> _Problem to solve_
Format the lines of the listing as a JSON list of strings, one string per line and no blank lines. Start at the line containing "kayakers (637, 299)" and end at the last line of the listing.

> _Source material_

= = = =

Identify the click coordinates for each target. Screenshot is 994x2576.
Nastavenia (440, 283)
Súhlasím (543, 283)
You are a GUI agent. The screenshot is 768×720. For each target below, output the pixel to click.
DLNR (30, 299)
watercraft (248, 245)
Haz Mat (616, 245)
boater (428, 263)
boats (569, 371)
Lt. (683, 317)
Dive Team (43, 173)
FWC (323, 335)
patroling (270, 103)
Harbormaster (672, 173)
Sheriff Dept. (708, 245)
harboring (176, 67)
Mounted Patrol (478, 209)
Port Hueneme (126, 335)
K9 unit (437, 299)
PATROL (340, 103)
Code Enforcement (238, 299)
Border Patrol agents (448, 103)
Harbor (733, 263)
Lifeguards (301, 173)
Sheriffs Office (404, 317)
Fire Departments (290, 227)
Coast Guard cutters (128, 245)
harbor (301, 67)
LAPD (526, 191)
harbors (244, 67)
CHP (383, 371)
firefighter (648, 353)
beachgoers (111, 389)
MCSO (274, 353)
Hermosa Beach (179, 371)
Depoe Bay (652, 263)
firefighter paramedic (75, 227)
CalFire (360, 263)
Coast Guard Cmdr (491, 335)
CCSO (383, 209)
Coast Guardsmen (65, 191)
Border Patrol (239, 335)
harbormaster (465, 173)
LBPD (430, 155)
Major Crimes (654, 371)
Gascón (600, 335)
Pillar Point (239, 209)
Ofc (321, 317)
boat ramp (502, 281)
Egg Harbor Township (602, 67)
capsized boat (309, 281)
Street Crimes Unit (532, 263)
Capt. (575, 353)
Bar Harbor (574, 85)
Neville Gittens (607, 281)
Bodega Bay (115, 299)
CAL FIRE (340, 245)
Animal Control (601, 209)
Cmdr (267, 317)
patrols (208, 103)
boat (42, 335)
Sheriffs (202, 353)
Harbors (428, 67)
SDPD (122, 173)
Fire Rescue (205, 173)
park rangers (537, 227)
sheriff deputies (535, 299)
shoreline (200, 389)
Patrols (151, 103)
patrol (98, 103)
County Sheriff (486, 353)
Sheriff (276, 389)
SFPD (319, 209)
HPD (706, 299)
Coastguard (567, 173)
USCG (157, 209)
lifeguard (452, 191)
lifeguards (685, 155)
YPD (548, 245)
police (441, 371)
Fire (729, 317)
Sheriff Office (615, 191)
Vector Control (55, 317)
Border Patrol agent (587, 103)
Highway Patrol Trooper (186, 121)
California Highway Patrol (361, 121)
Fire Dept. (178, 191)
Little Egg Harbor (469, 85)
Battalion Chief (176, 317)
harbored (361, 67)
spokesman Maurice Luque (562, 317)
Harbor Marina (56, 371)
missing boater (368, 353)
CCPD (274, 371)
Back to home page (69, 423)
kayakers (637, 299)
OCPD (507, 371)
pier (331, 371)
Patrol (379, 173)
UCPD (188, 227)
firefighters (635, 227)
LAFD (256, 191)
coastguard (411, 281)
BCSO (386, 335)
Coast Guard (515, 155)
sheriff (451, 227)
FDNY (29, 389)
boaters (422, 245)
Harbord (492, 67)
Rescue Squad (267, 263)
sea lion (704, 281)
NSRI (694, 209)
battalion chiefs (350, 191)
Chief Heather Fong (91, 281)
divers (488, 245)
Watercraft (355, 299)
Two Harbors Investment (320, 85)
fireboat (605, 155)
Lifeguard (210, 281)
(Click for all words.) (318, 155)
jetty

= = = =

> _Finished task_
[
  "kayakers (637, 299)",
  "OCPD (507, 371)",
  "pier (331, 371)",
  "Patrol (379, 173)",
  "UCPD (188, 227)",
  "firefighters (635, 227)",
  "LAFD (256, 191)",
  "coastguard (411, 281)",
  "BCSO (386, 335)",
  "Coast Guard (515, 155)",
  "sheriff (451, 227)",
  "FDNY (29, 389)",
  "boaters (422, 245)",
  "Harbord (492, 67)",
  "Rescue Squad (267, 263)",
  "sea lion (704, 281)",
  "NSRI (694, 209)",
  "battalion chiefs (350, 191)",
  "Chief Heather Fong (91, 281)",
  "divers (488, 245)",
  "Watercraft (355, 299)",
  "Two Harbors Investment (320, 85)",
  "fireboat (605, 155)",
  "Lifeguard (210, 281)",
  "(Click for all words.) (318, 155)",
  "jetty"
]